Best way to sync over 400,000 files/directories

toupeiro · April 25, 2017, 3:51am

Here’s the jest of it. One personal project I’ve had (more of a batch processing exercise) is to convert the entirety of modarchive.org’s multiple tracker formats to mp3 with on-the-fly demuxing. Well. I was successful, and now I have a few Terabytes of mp3 files I want to put into the cloud. I tried to use the early beta’s of one way backup and it was successful in creating the directory structure and a few files but then it seemed to get stuck and never uploaded another byte of data. I’ve read other threads where having hundreds of thousands of files is too much for the sync agent to handle, and I am good with the cloud being the primary system of record for this data set. What, however, is the best way to get all of this data uploaded using ODrive to do it?

Tony · April 25, 2017, 1:41pm

Hi @toupeiro,
So it sounds like you are wanting to do a one-time bulk import of all of this stuff, is that correct? I will assume it is, for now, and continue.

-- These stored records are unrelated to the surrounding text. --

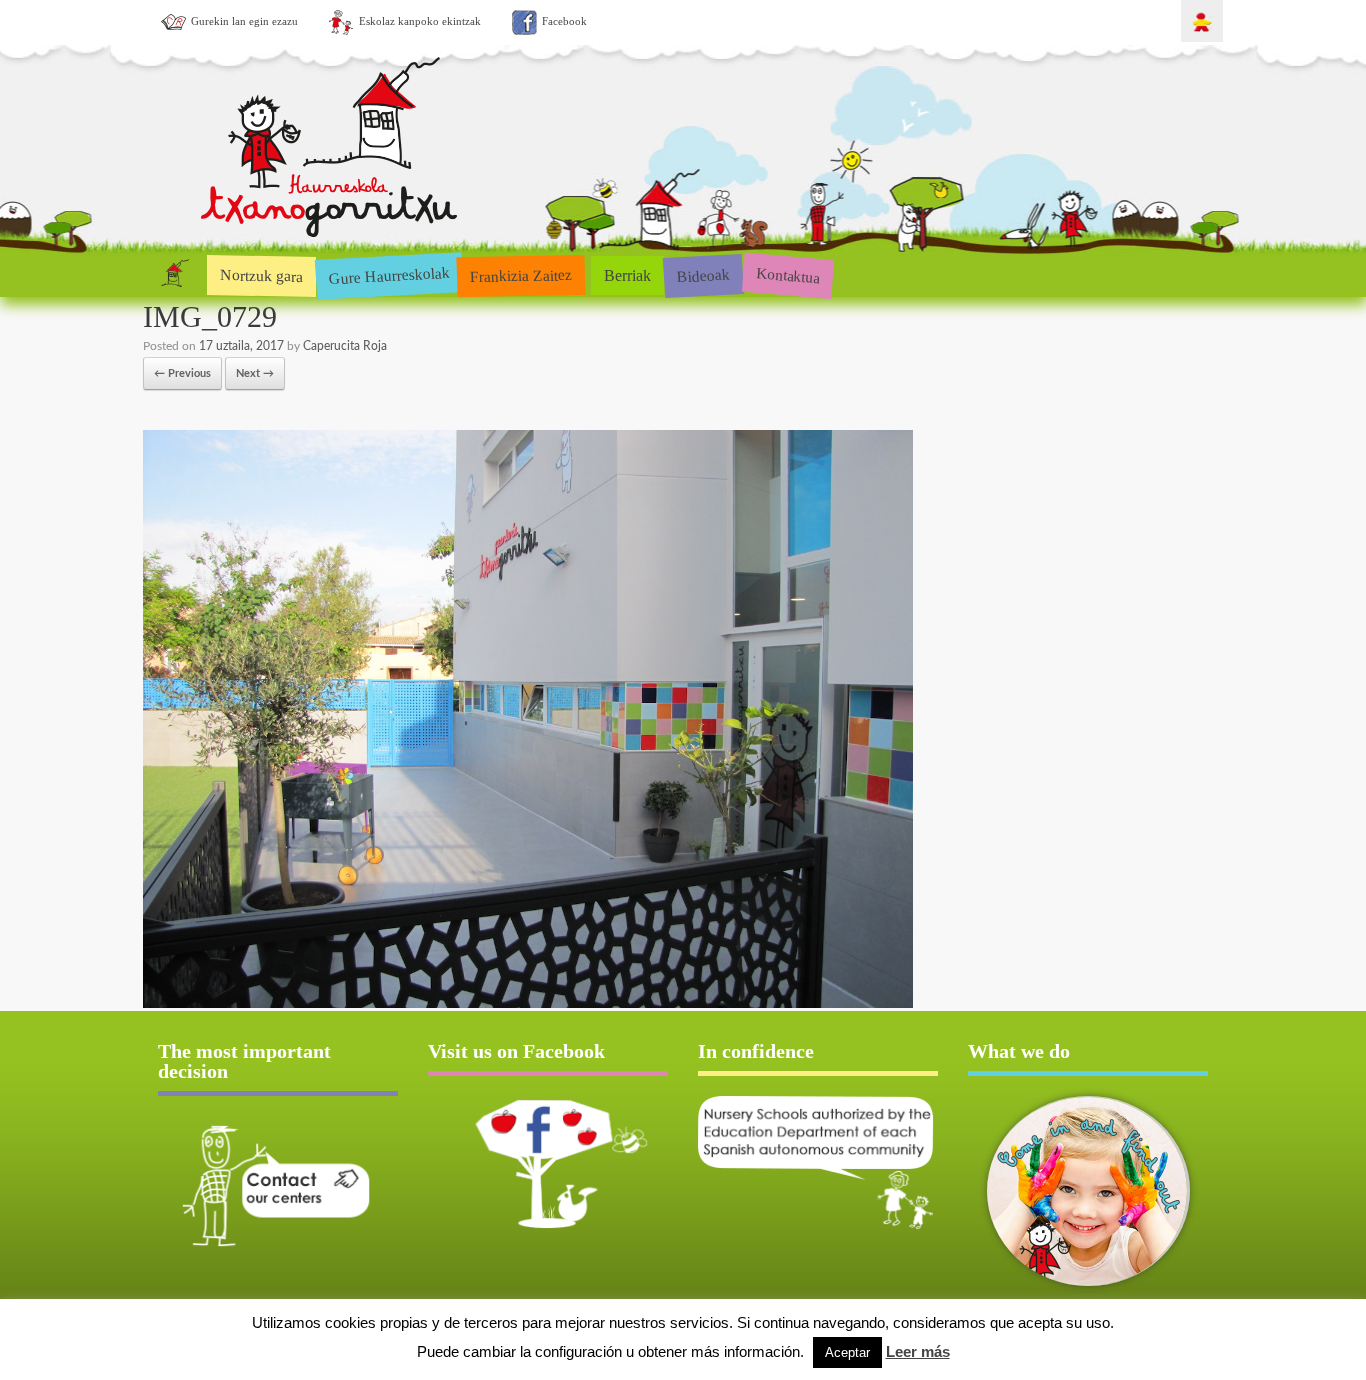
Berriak (627, 275)
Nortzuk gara (261, 275)
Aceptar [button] (847, 1352)
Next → (255, 373)
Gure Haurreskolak (389, 274)
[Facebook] (548, 1164)
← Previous (182, 373)
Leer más (918, 1351)
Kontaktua (787, 275)
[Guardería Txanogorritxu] (330, 233)
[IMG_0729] (528, 1004)
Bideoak (703, 275)
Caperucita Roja (345, 346)
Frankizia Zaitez (521, 275)
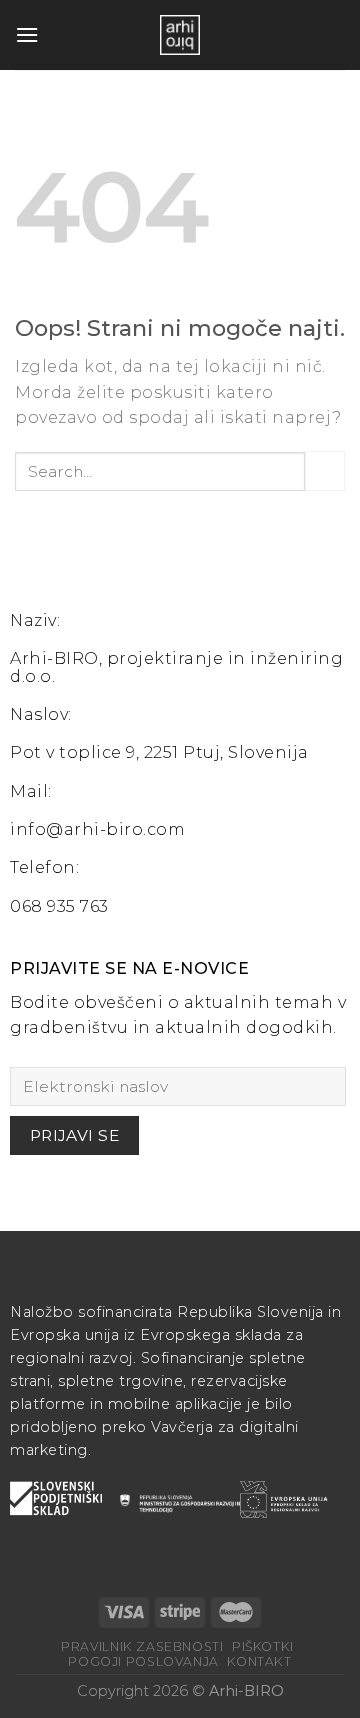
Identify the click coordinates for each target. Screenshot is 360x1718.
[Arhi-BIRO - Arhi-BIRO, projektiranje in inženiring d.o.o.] (180, 35)
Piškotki (263, 1646)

As you may have read in other threads, sync is a somewhat heavy process compared to traditional backup, and certainly to a one-time import. There are things we can do to try to alleviate the sync overhead and simulate more of an import flow, however.

The most basic flow would be:

Copy/move the data in in batches
Wait for sync to complete on the batch
Unsync the completed batch
Repeat

This constrains the scope of work odrive needs to do to the size of the current batch. You could do this “by hand” or script it up using something like this example with the CLI:

How is the data structured? Is it naturally segmented in a way that would allow for easy batching?

toupeiro · April 28, 2017, 12:41am

This is an interesting approach
tree.txt (114.4 KB)

This is the current directory structure only showing three layers deep. below each layer here is another layer of directories with a name and inside that, a file.

Tony · April 28, 2017, 9:39pm

Hi @toupeiro,
It looks like its segmented in a way that can be conducive to this type approach. Is the option of scripting something a possibility for you?

toupeiro · April 29, 2017, 4:02pm

I think this will work but I might have to modify it slightly, or call it in a for-loop at a particular depth so that $targetdir starts a bit further down the tree, otherwise it might be too big to land into the root of my locally cached odrive home before it starts to sync.